■ Your instructions
Pull every line that includes the word "settings" out of the data below and copy it.

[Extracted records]
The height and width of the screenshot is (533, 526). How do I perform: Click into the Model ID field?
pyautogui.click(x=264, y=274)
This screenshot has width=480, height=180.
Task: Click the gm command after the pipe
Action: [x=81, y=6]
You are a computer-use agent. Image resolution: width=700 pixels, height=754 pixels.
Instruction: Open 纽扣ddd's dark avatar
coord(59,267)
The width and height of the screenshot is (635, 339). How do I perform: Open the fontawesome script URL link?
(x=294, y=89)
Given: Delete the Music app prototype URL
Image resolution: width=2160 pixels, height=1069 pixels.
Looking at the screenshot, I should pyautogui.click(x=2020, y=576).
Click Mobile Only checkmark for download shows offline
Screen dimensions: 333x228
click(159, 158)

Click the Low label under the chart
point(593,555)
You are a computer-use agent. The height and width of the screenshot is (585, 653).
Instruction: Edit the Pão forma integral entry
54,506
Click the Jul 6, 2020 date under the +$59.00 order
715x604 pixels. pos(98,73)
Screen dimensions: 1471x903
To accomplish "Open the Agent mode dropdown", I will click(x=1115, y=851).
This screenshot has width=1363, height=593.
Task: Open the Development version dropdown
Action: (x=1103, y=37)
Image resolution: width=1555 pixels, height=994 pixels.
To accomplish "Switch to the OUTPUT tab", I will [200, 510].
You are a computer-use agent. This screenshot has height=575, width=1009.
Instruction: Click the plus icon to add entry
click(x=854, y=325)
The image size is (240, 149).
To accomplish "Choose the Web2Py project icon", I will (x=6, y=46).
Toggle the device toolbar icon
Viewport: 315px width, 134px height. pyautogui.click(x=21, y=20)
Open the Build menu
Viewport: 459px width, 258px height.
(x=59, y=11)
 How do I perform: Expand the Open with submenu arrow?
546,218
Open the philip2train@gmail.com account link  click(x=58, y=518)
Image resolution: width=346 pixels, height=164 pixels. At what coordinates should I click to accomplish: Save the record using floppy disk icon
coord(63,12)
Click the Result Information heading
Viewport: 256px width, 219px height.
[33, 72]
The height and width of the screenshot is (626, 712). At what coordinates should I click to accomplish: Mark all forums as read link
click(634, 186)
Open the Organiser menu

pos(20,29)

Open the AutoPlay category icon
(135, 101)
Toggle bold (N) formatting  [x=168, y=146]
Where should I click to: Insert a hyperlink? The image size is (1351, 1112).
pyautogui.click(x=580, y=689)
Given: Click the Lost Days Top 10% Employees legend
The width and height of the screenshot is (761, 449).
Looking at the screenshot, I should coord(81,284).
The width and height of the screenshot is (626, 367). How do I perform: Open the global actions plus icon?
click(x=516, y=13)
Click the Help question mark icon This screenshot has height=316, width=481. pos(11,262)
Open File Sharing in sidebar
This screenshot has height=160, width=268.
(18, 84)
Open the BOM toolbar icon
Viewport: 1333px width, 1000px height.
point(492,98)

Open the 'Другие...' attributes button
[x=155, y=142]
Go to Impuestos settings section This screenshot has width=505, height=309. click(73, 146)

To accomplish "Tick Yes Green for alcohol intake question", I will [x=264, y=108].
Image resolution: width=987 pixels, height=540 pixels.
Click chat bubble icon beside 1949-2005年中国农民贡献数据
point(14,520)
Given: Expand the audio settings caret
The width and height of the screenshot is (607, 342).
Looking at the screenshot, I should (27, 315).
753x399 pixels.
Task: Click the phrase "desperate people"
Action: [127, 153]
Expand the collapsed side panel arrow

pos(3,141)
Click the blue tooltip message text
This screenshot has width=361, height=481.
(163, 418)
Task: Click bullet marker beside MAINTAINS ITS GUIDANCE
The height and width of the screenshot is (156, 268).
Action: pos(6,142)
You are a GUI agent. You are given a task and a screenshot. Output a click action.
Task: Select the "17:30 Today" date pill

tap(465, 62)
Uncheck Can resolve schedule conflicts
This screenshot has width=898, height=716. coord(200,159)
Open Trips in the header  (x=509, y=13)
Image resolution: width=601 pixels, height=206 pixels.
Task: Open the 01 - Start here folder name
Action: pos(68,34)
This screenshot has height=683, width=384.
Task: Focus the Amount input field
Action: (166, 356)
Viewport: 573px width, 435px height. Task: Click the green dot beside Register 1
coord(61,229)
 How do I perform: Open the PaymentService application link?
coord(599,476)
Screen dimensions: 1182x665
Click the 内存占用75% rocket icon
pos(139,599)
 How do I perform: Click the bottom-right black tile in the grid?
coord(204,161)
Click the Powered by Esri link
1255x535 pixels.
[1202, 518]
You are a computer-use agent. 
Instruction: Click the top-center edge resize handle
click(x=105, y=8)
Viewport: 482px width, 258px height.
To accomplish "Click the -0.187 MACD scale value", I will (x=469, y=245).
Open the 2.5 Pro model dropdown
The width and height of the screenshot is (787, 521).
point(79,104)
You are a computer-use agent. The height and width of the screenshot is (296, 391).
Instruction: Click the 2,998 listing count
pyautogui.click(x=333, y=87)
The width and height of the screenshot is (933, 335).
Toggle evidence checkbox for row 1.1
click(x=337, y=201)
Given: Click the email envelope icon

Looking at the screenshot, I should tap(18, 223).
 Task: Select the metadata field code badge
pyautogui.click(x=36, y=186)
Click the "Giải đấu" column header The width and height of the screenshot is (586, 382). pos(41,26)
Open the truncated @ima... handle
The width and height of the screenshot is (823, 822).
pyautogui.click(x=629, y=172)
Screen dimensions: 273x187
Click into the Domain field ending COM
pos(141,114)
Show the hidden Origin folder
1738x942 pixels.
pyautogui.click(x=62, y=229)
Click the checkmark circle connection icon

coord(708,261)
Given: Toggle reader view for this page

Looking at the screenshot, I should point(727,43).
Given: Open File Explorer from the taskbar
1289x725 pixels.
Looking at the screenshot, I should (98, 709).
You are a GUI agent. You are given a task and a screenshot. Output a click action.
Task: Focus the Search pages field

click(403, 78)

■ Result for this exercise
Go to Impuestos settings section This screenshot has width=505, height=309. click(73, 146)
Given: Expand the audio settings caret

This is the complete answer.